Page:Revue des Deux Mondes - 1875 - tome 11.djvu/353

La bibliothèque libre.
Le texte de cette page a été corrigé et est conforme au fac-similé.

Jehuda, apprenant l’estime dont jouissait son beau-frère chez l’ennemi du peuple de Dieu, — car tout le monde en parlait, — vint avertir Chaike, et Chaike conjura son mari de l’aider dans le négoce plutôt que de prêter main-forte aux extravagances de ce Kalinoski.

— Pourquoi ne le servirais-je pas ? dit Baruch. Parce qu’il assomme les Juifs ? Les Juifs m’ont-ils jamais servi en quoi que ce soit ? Au contraire ils m’ont calomnié, injurié, envié ; mais, pour ce qui est des affaires, j’en ferai, Chaike, et de bonnes. Tu en seras tout étonnée. — La pauvre Chaike dut s’étonner en effet, car de quelle manière Baruch entendait-il les affaires ? On aura peine à le croire. Par exemple, il vendit son nez. Voici comment :

Kalinoski avait fait connaissance, dans une chasse, avec Mme de Polawski, et s’était laissé prendre au piège comme le plus sot gibier. Mme de Polawski en était du reste à ne plus compter ses amoureux et savait les tenir tous en bride sans les rebuter, car elle avait besoin de leurs hommages pour se distraire, sa tristesse étant grande parfois de n’avoir pas d’enfans. Elle ne leur opposait jamais de ces vertueuses maximes à la solidité desquelles les hommes ne croient guère ; mais, chez chacun de ses adorateurs, elle trouvait quelque cho-se, une bagatelle à critiquer.
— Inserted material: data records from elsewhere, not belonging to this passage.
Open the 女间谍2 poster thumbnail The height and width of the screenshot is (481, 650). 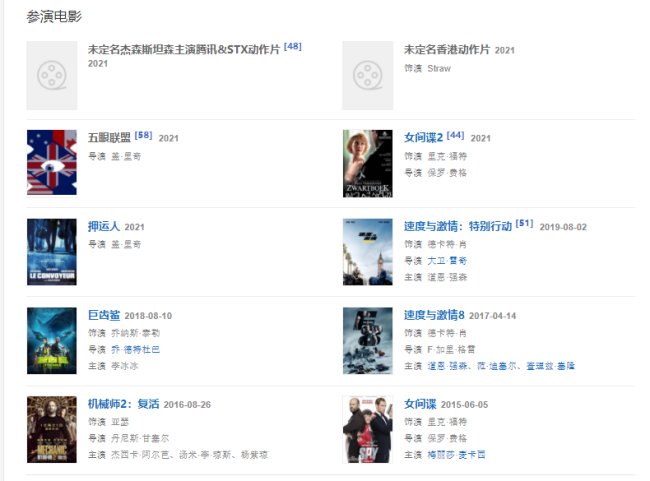367,162
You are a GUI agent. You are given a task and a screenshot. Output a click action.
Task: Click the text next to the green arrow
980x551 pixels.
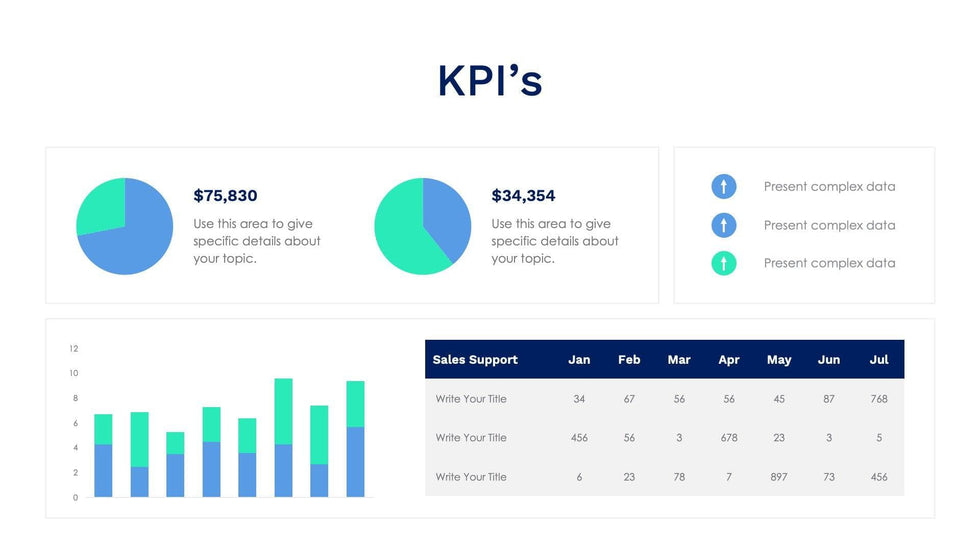[829, 263]
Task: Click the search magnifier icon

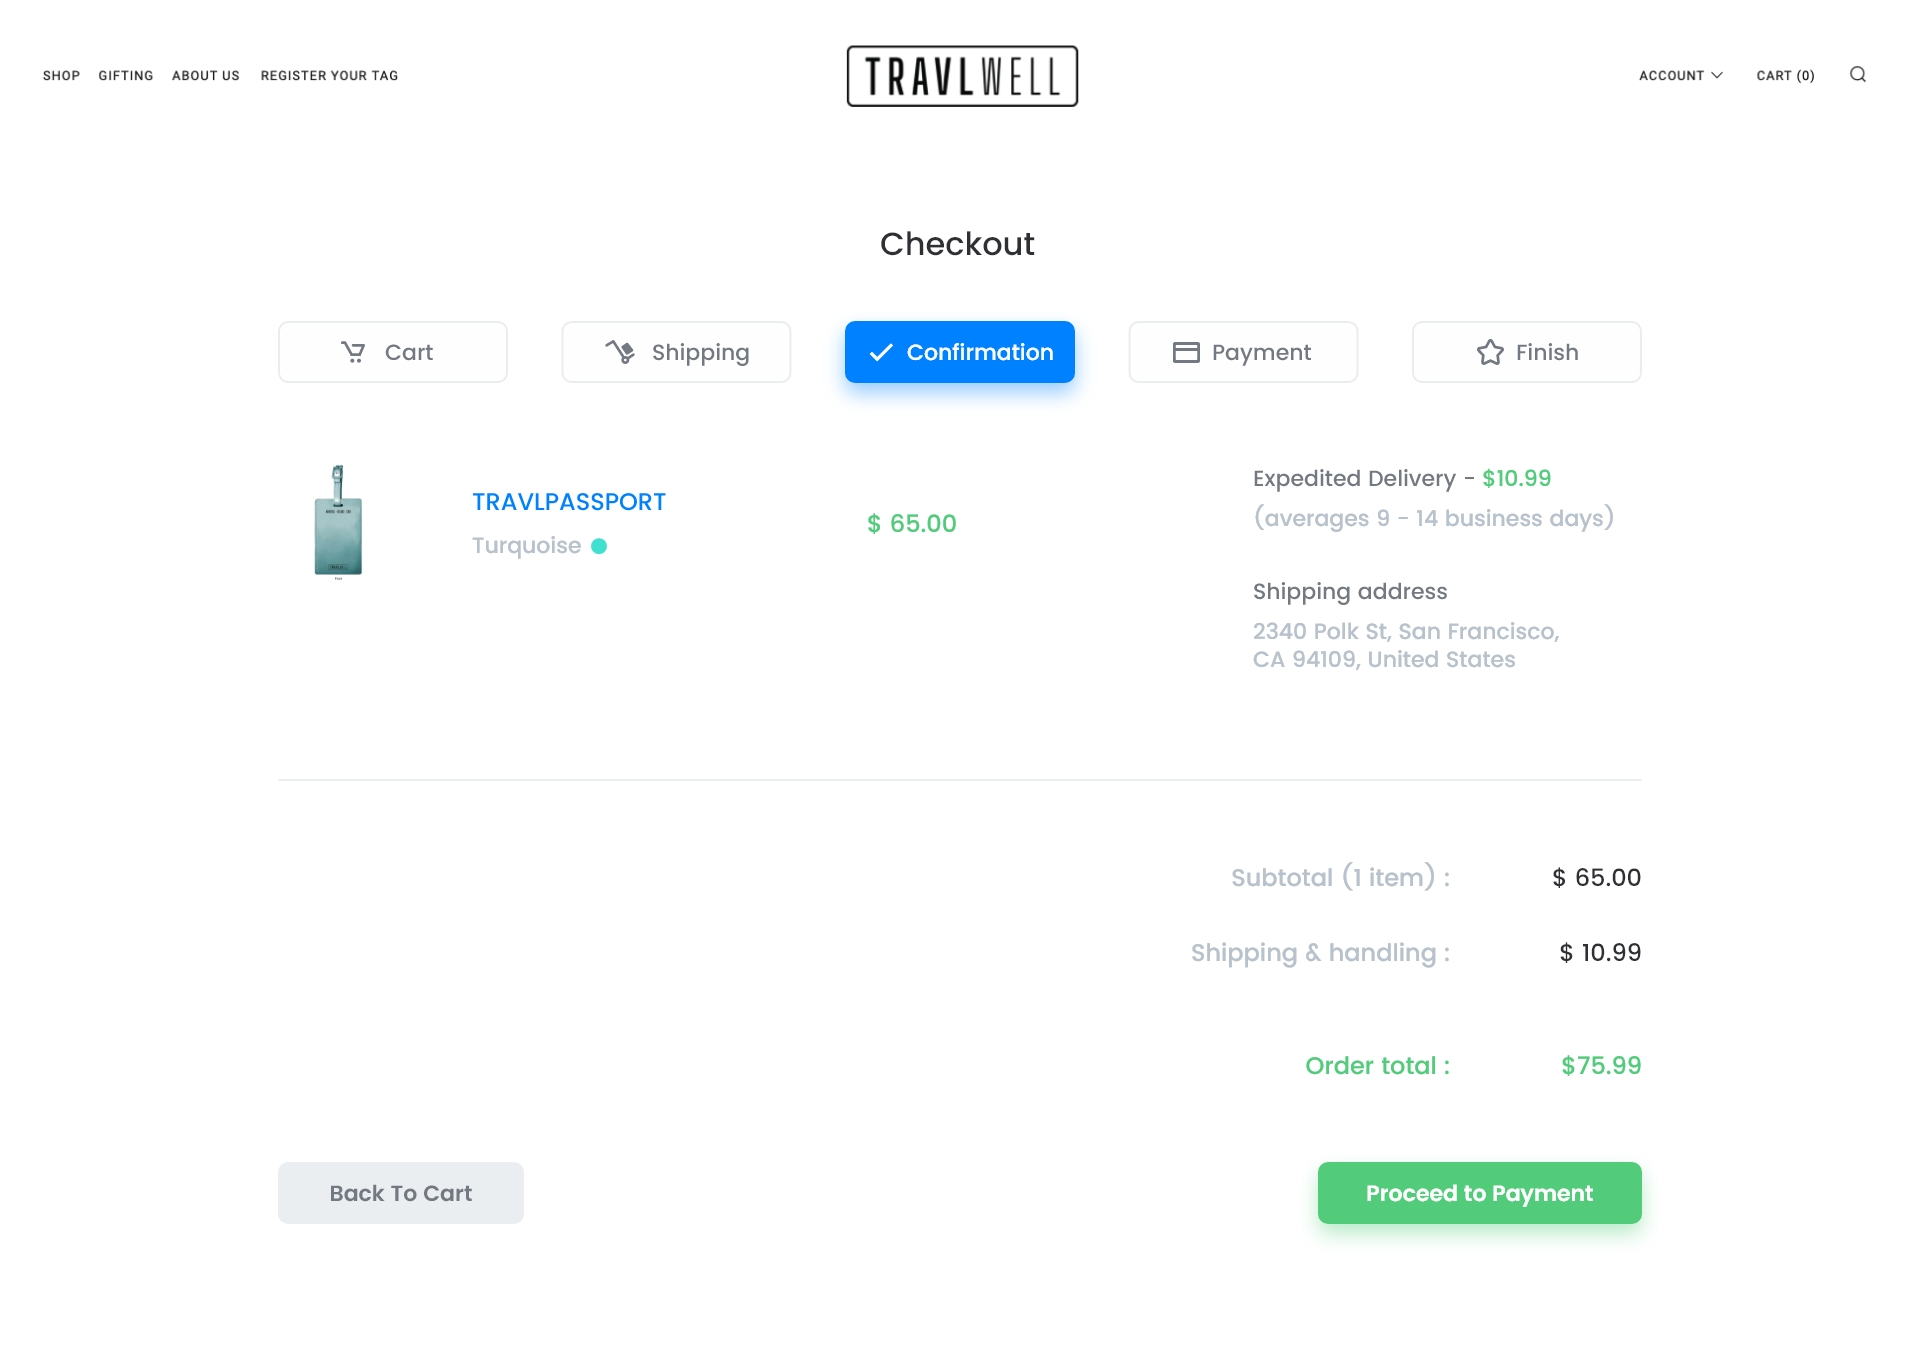Action: click(1857, 75)
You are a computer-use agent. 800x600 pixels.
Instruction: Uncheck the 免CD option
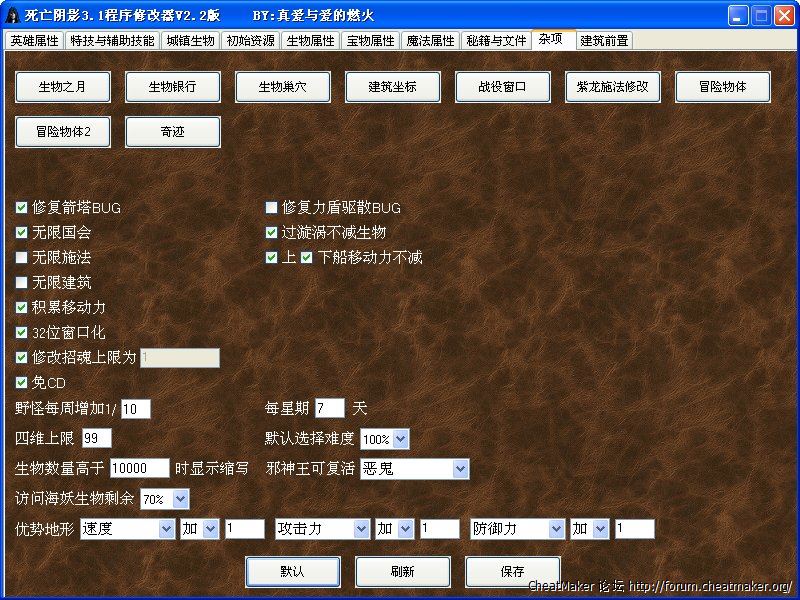(22, 382)
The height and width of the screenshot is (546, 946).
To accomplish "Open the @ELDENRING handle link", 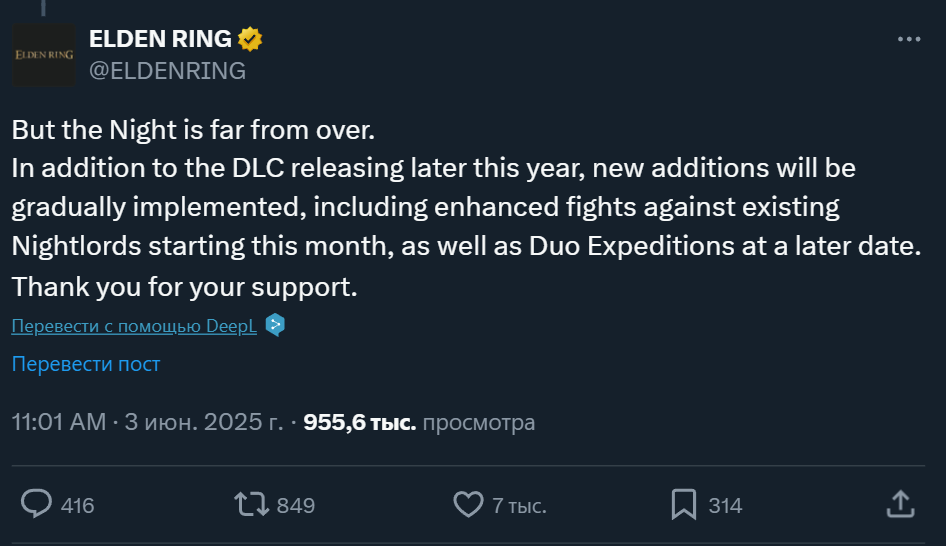I will click(x=167, y=71).
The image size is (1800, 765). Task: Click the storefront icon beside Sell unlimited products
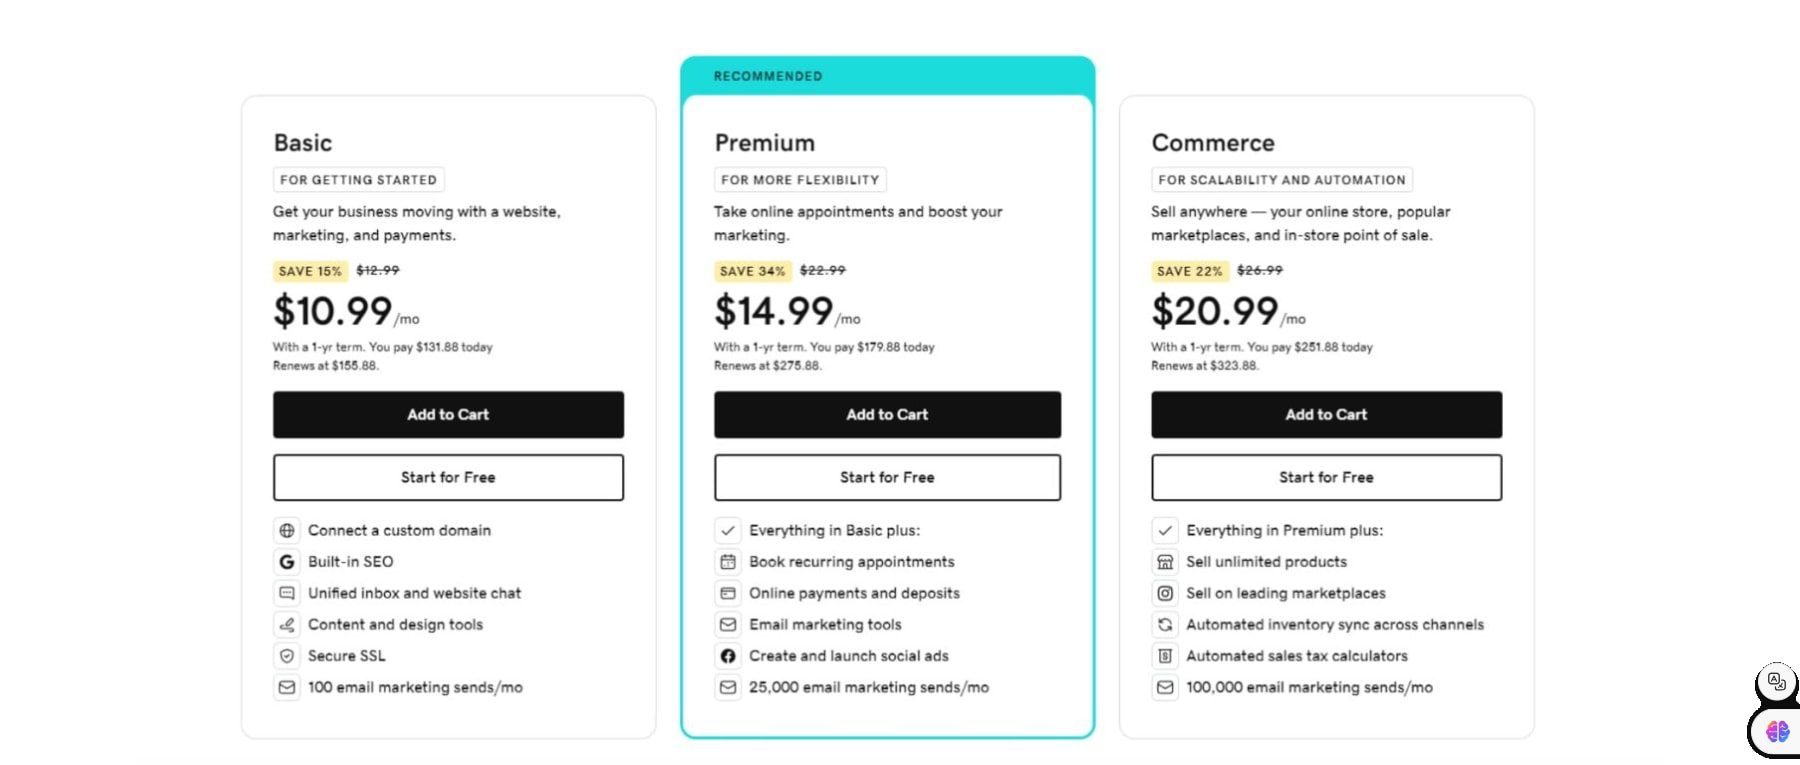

— Vous n’êtes pas heureuse, lui disait Kalinoski, vous n’avez pas d’amour pour votre mari, pourquoi ne me permettriez-vous pas de vous aimer ? — La prudente Lubine ne discuta pas son bonheur plus ou moins complet, c’eût été maladroit, elle s’en tint à répondre, fidèle à sa tactique ordinaire : — Si vous voulez tout savoir, votre nez ne me plaît pas. Je ne pourrai jamais aimer qu’un homme qui ait le nez grec.

Il ne pouvait pas l’en faire démordre.

Rentré chez lui, il étudia longuement son nez devant le miroir et le trouva du type polonais le plus pur. — N’y aurait-il pas un moyen ? pensait l’amoureux aux abois.

Le moyen lui parut être de tirer ce nez récalcitrant du matin au soir, et la nuit en outre, quand il lui arrivait de s’éveiller. Après une semaine de ce régime, il se rendit à Pisariza, un sourire triomphant sur les lèvres : — Eh bien ! que dites-vous de mon nez, madame ? Ne tourne-t-il pas au grec ?

Lubine éclata de rire : — Je n’en sais rien, mais il est fort enflé, rouge comme une betterave !

— Quelle mine de cuivre as-tu donc aujourd’hui au milieu du visage ? demanda M. de Polawski, entrant sur ces entrefaites.

— Tu nies que mon nez soit bien fait ? demanda Kalinoski piqué.

Ce fut un duo de rires moqueurs.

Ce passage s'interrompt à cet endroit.